El amanecer trajo una brisa fresca y el aroma dulce de las flores abriéndose. Ji-ho se despertó con Tae-oh abrazado a su brazo, profundamente dormido. Lo miró por unos segundos, acariciándole el cabello con ternura. Esa calidez pequeña y sincera le devolvía el equilibrio cada vez que el pasado intentaba hacer ruido.
En la cocina, Ha-joon preparaba desayuno. Pan tostado, huevos suaves y té de jazmín.
—¿Dormiste algo? —preguntó, sin dejar de revolver los huevos.
—Lo suficiente —respondió Ji-ho, tomando asiento con una sonrisa apagada—. Gracias por quedarte anoche.
Ha-joon se encogió de hombros.
—No es algo que se agradece. Estoy acá porque quiero.
El silencio entre ellos fue cómodo. Ji-ho lo observó, y por un instante, imaginó una vida sin miedos. Solo los tres, en esa casa sencilla, entre flores, risas suaves, y tazas de té.
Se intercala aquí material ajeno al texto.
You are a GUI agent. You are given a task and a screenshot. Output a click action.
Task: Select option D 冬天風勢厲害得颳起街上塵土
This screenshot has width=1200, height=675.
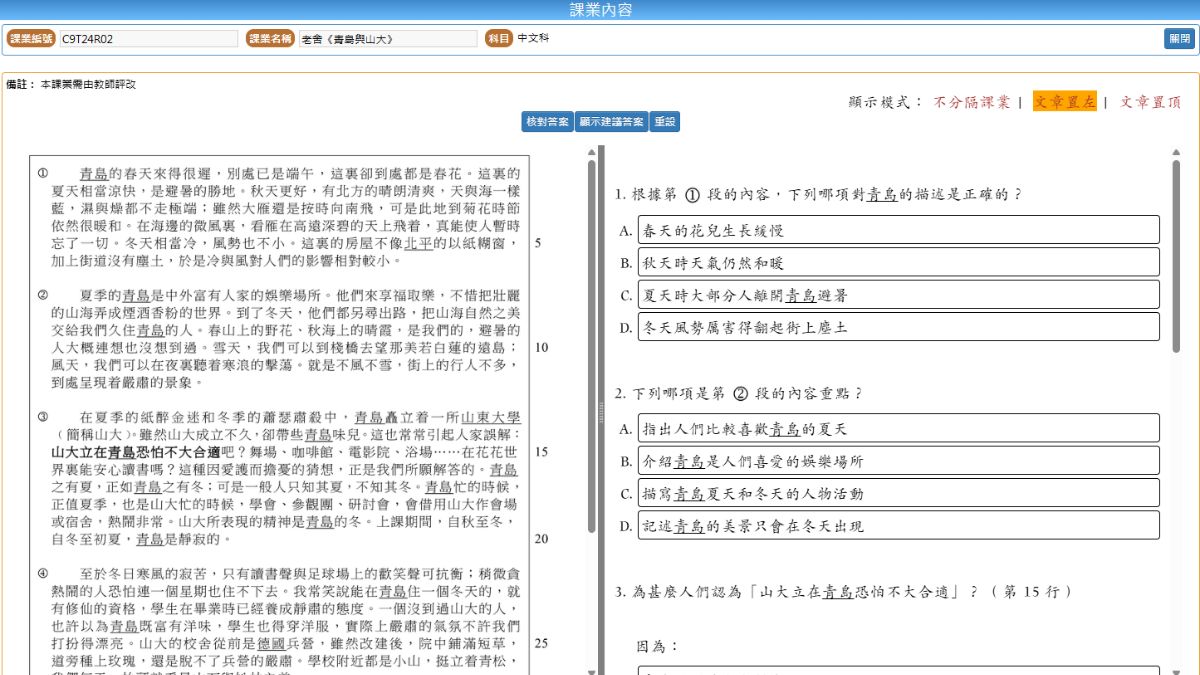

Luego del desayuno, decidieron salir a caminar al mercado del pueblo. Ji-ho necesitaba distraerse y Tae-oh quería “ver si las frutillas todavía estaban vivas” —según sus palabras.
En el camino, varias personas saludaron. El pueblo ya los reconocía como parte del paisaje, como una familia que había brotado silenciosamente en el corazón de todos.
En un puesto de libros usados, Tae-oh encontró un cuento con dibujos de dragones y pidió que se lo leyeran esa noche. Ji-ho accedió sin pensarlo.
—¿Sabés? —le dijo Ha-joon, mientras Tae-oh saltaba entre los puestos—. A veces me pregunto si esto es real.
—¿Y qué respondés?
—Que no me importa si no lo es. Es lo más feliz que me sentí en años.
Ji-ho lo miró, con los ojos brillando como cuando ve llover y no tiene miedo de mojarse.
Y sin pensarlo mucho, se atrevió a tomarle la mano por primera vez en público.
No hicieron escándalo. No dijeron nada. Solo caminaron así, como si el mundo ya los entendiera.
Como si las flores de su historia ya hubieran echado raíz.